他惯爱整洁,甚至可说有轻微洁癖,却将那纸条郑重锁进了盒子,然后在桌前坐下。
“六爷,您还不睡啊~”
平顺几乎快哭了,闻了闻自己身上的味道,差些就要夺门而出去泡澡。
几缕凌乱的墨发从殿辰额前垂落,遮盖了他眉毛下的眼眸。很快,他温润地笑起来,翻出一张信纸,边研墨边道:“等我写封信,你寄出去了再睡。”
平顺有些诧异:“寄去哪里?”
“皇宫。”
“......”
平顺顿时震惊了,别说参与政争军争了,便是京城的民间消息,男人也从不理会,如今,却要主动往皇宫寄信?究竟是何事,竟值得男人打破自己定下的规则?
平顺小心翼翼地挪到殿辰后方,只见落下的第一个词便是:父皇......
可写到这里,殿辰突然又停了下来,一双漂亮的眼眸微微泛红,目光变得深沉忧郁。半晌后,他将这张纸揉成团,另起一张,写道——
父亲,至少,得为儿子立一块带名字的墓碑。
因为,我殿辰来过这人世间。
第十八章 第一次反抗
不知不觉间,就入了冬。
十一月的天气,已使人嗅到了大雪将至的气息,偏厅里早就点起了炭火,均是上好的雪龙炭,烧起来没有一丝烟气。
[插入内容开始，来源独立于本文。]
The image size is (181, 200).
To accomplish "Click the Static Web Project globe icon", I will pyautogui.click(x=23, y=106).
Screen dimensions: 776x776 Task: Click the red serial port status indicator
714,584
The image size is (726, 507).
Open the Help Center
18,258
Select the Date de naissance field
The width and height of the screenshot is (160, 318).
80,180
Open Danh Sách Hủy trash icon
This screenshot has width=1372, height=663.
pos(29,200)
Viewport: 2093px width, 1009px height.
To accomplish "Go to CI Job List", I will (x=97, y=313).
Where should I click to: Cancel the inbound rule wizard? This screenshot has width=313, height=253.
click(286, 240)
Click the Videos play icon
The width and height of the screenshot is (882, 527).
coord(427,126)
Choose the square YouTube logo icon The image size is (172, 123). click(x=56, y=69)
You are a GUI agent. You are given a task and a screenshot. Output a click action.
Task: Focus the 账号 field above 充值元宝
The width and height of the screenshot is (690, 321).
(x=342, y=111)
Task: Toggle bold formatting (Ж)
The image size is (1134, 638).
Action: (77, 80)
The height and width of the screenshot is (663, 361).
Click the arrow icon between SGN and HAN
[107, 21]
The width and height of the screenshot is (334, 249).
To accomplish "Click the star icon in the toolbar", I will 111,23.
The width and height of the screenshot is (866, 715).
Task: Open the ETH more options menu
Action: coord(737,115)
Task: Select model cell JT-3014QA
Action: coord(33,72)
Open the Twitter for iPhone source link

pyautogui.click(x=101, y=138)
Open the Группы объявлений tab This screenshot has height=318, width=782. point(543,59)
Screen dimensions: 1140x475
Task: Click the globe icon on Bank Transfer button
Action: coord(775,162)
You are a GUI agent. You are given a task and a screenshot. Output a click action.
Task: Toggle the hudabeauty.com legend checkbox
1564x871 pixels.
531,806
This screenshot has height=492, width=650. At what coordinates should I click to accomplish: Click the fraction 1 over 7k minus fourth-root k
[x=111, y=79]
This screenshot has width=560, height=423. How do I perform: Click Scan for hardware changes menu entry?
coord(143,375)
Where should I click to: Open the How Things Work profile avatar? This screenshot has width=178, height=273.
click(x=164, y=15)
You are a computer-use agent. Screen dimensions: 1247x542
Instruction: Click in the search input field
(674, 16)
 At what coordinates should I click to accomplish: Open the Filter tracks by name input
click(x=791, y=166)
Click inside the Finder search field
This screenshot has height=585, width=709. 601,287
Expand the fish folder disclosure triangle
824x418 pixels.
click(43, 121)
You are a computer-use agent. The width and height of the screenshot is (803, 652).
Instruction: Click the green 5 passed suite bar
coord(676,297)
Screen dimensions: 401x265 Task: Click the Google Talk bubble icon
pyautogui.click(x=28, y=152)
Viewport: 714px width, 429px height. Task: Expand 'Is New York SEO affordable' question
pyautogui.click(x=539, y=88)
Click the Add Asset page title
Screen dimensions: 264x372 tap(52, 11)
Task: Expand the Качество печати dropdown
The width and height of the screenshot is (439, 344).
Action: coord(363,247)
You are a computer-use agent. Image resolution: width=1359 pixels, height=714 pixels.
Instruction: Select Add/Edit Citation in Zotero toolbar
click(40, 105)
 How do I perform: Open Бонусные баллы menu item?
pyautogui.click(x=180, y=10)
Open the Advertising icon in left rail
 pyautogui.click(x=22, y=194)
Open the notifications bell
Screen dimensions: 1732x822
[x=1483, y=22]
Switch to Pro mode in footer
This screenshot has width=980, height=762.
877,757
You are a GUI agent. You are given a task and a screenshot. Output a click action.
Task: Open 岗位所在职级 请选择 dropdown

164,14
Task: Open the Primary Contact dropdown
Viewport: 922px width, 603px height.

南肃坐在炭盆旁边,锦衣绸衫,窄腰被一条暗纹腰带勾勒出来,其上挂着一块盘龙玉珏,一身雍容华贵。
“欸?杠!”
南肃忽然大喝一声,手法熟练地摸牌,一双眼睛笑得好似诡计多端的小狐狸。
剩余的三个小和尚对视一眼,只能恨恨地叹息。
眼看就快胡牌之时,路尧忽走进来,唤了声世子。
南肃并没有理他,只是走了一圈牌后,突然往椅背一倒,抬手打了个哈欠:“累了。”
三个小和尚怔了怔,如蒙大赦般起身就跑,泪眼汪汪地道:“赶紧去洗脸,快走快走…”
看着他们走远,路尧警惕地将门阖上,回身道:“世子,再过几日就要下雪了,届时必定会留下痕迹,您若想烧毁藏经阁,今夜正是好时机。”
南肃轻一抬眸:“都摸清了?”
路尧点点头:“嗯,今日逢六,子时一刻,正是换岗时间。”
“好!”
南肃“唰”一声抖开折扇,挡着嘴桀桀地笑起来——若没有一定的反派经验,决然笑不出这种暗黑味道……
桀桀桀,经此一创后,弘福寺里的那帮秃驴必定对他恨之入骨,前有舍利子,后有藏经阁,南肃相信,弘福寺的人就算要不了他的命,也定然不肯让他在此居住了。